─── Extracted entries

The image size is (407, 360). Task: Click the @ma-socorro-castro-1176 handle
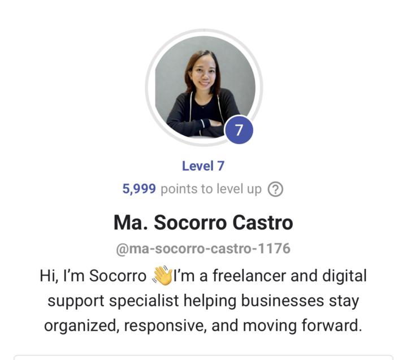(204, 249)
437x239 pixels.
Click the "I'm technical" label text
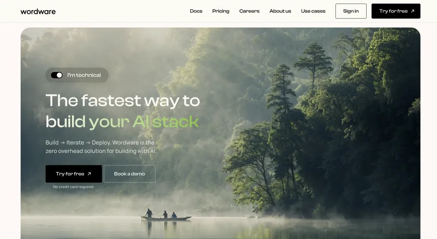pos(84,75)
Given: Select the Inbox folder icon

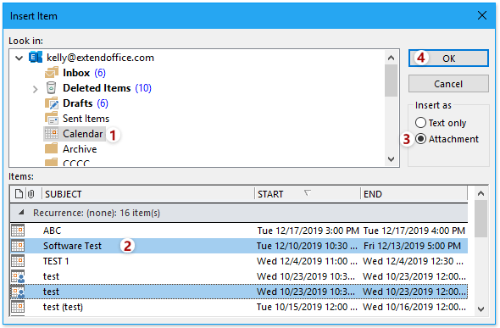Looking at the screenshot, I should (x=52, y=73).
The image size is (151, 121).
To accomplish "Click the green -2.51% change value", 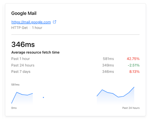I will point(133,65).
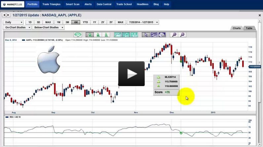The height and width of the screenshot is (147, 263).
Task: Switch to the Table tab
Action: coord(249,28)
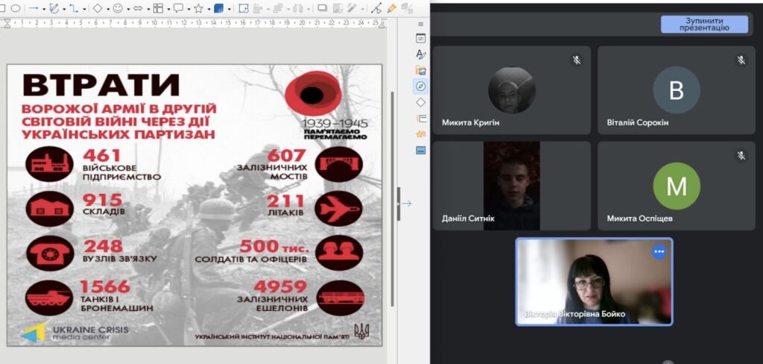Open the Styles panel in the sidebar
Image resolution: width=763 pixels, height=364 pixels.
[421, 54]
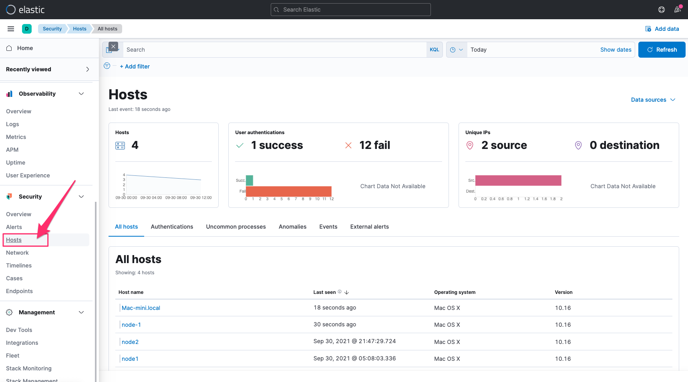The image size is (688, 382).
Task: Click the Elastic logo
Action: (11, 10)
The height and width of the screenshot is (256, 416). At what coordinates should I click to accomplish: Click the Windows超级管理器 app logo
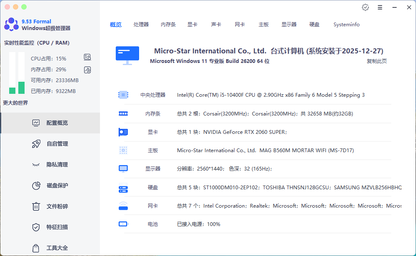[10, 24]
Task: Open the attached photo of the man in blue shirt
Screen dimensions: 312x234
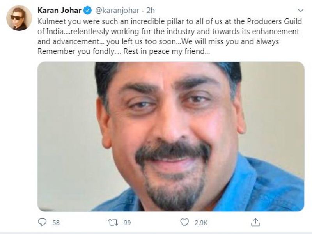Action: pos(171,137)
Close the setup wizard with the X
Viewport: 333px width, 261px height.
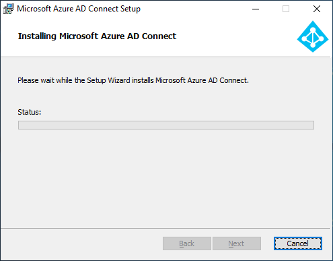click(x=317, y=9)
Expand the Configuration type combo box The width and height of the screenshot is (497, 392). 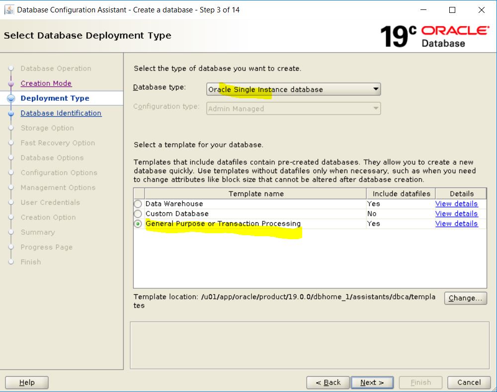click(293, 109)
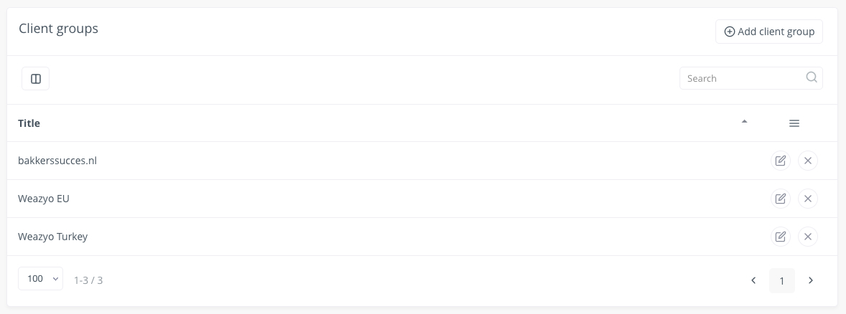The image size is (846, 314).
Task: Go to the next page of results
Action: point(810,280)

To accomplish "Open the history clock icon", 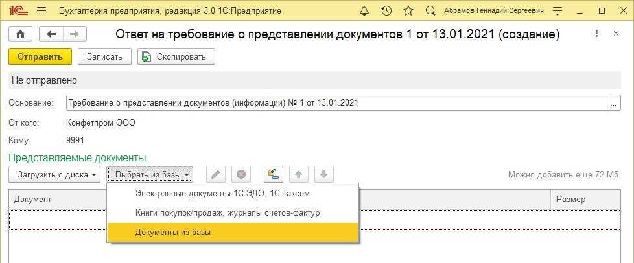I will [386, 11].

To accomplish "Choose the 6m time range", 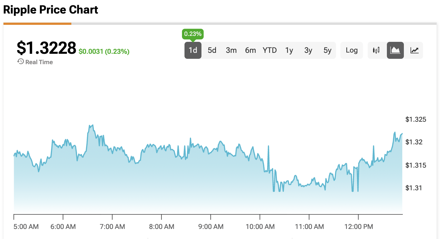I will click(x=250, y=50).
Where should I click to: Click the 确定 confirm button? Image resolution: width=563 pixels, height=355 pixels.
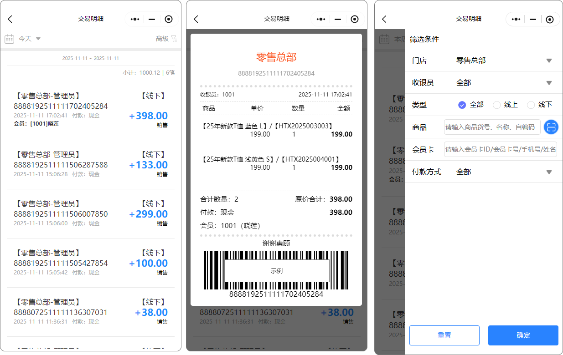(523, 335)
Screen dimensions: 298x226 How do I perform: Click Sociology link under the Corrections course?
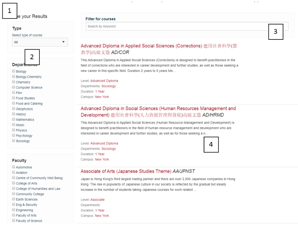click(109, 86)
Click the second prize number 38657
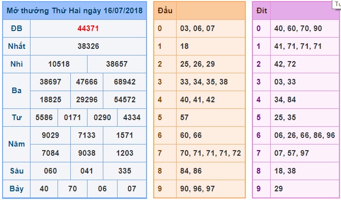The image size is (341, 200). tap(117, 64)
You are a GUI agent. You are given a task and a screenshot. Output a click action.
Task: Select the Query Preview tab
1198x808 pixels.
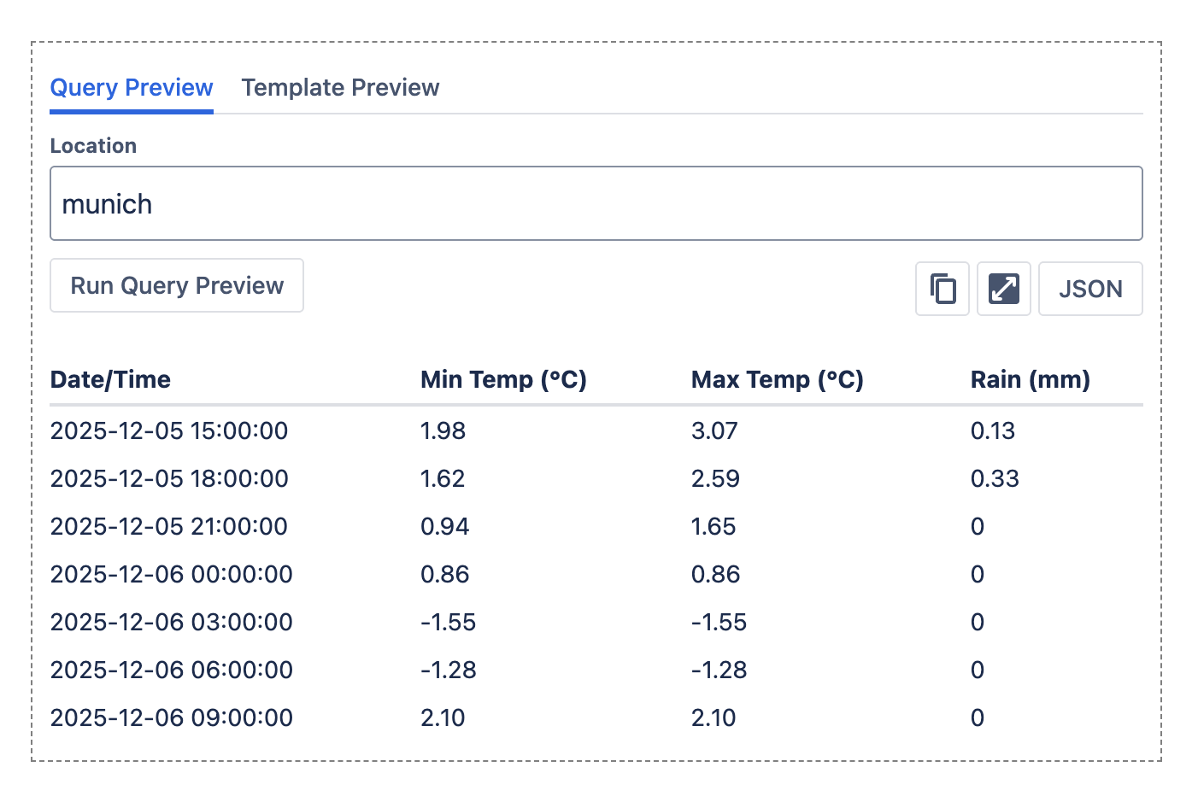pyautogui.click(x=131, y=87)
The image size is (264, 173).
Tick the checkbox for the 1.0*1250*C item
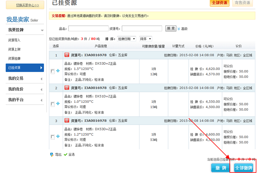[53, 104]
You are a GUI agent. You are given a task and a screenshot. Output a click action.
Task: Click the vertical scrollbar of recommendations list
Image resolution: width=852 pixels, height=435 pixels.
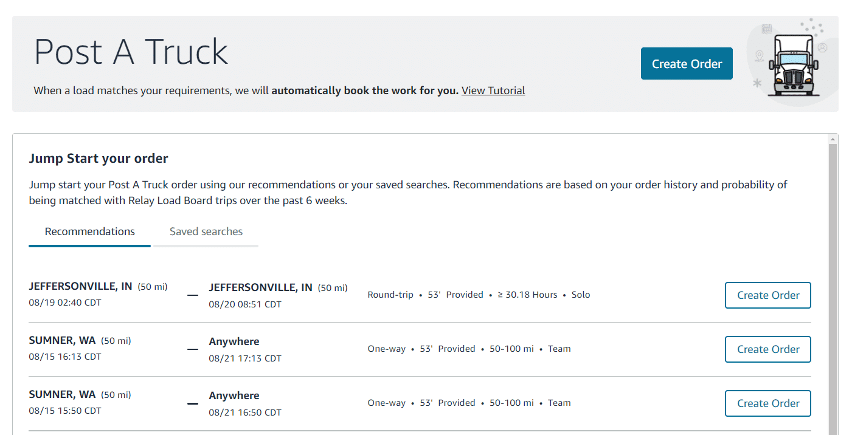pyautogui.click(x=833, y=273)
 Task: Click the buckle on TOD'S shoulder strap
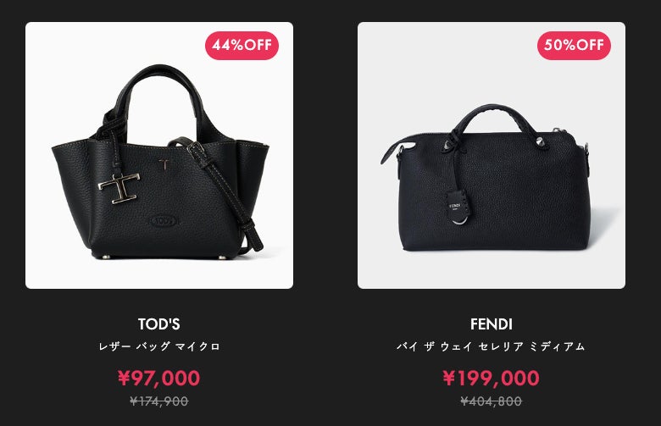[197, 151]
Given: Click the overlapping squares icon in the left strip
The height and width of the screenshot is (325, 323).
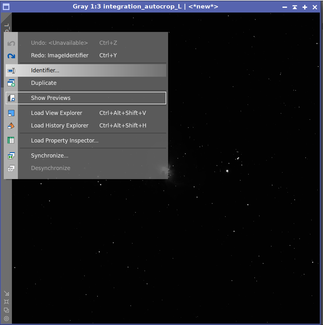Looking at the screenshot, I should 6,310.
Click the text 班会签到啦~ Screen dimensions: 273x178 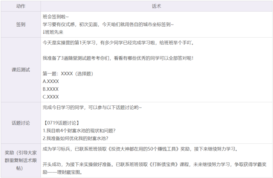coord(56,17)
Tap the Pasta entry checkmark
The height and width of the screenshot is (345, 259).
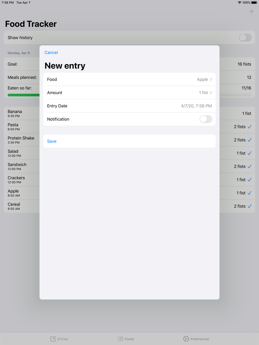(x=249, y=127)
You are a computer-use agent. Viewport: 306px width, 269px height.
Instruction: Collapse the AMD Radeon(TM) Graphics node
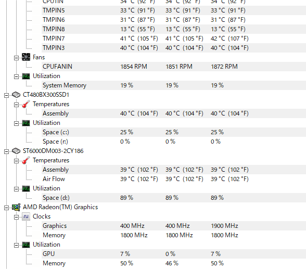pos(6,208)
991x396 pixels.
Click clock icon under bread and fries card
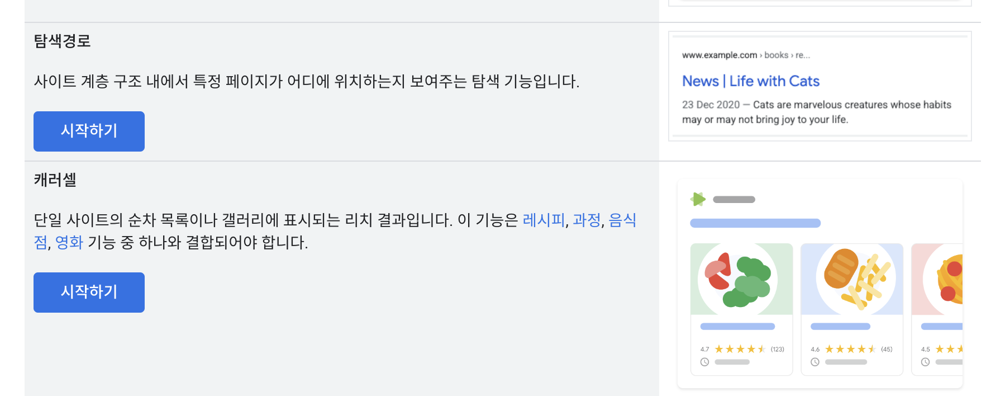815,362

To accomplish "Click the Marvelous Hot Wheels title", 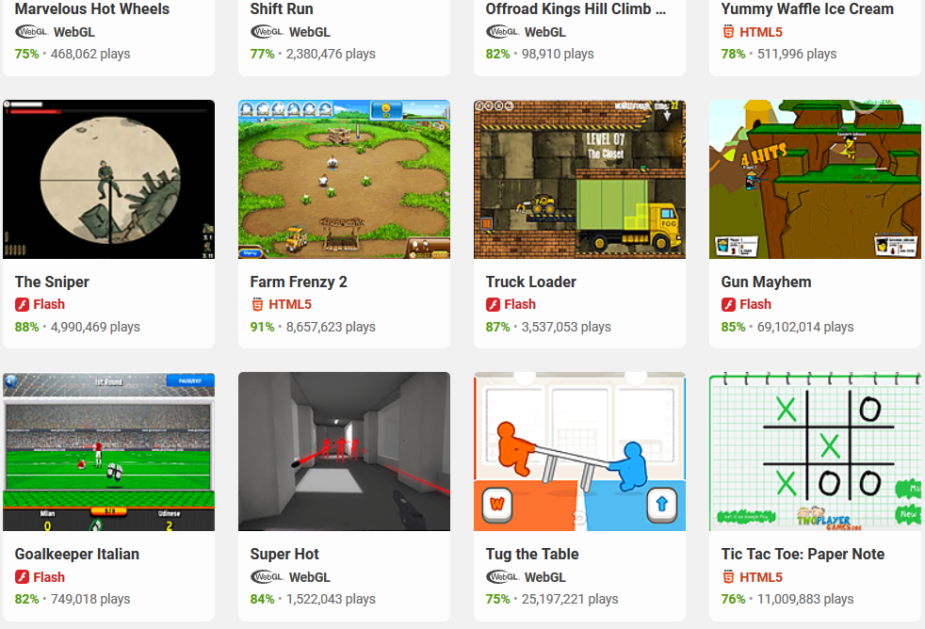I will pos(92,8).
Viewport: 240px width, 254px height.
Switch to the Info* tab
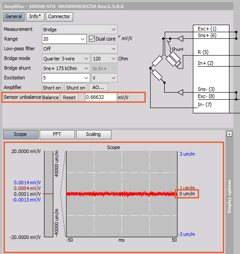tap(35, 17)
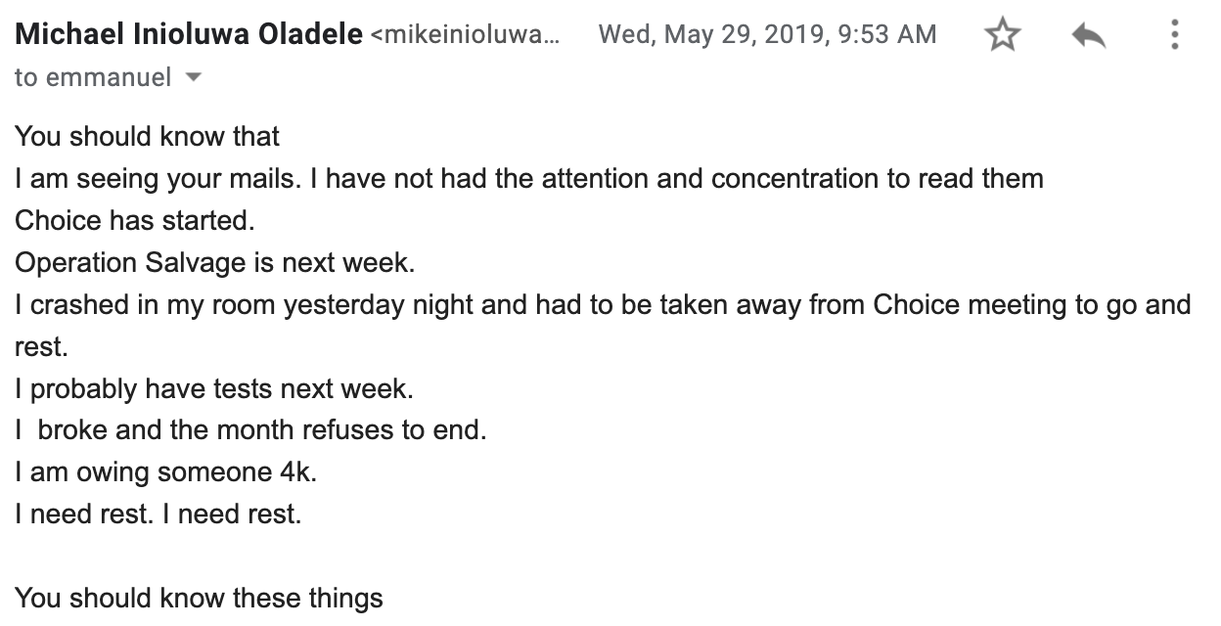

──────

- _Assignment_
Begin with the first line of the records and repeat every line up to the one with "The image size is (151, 121).", counting that line too. Pictures are not part of the copy.

- _Task response_
The image size is (407, 360). Task: Click the @ma-socorro-castro-1176 handle
(204, 249)
437x239 pixels.
Click the "I'm technical" label text
pos(84,75)
Given: Select the Inbox folder icon

Looking at the screenshot, I should (x=52, y=73).
The image size is (151, 121).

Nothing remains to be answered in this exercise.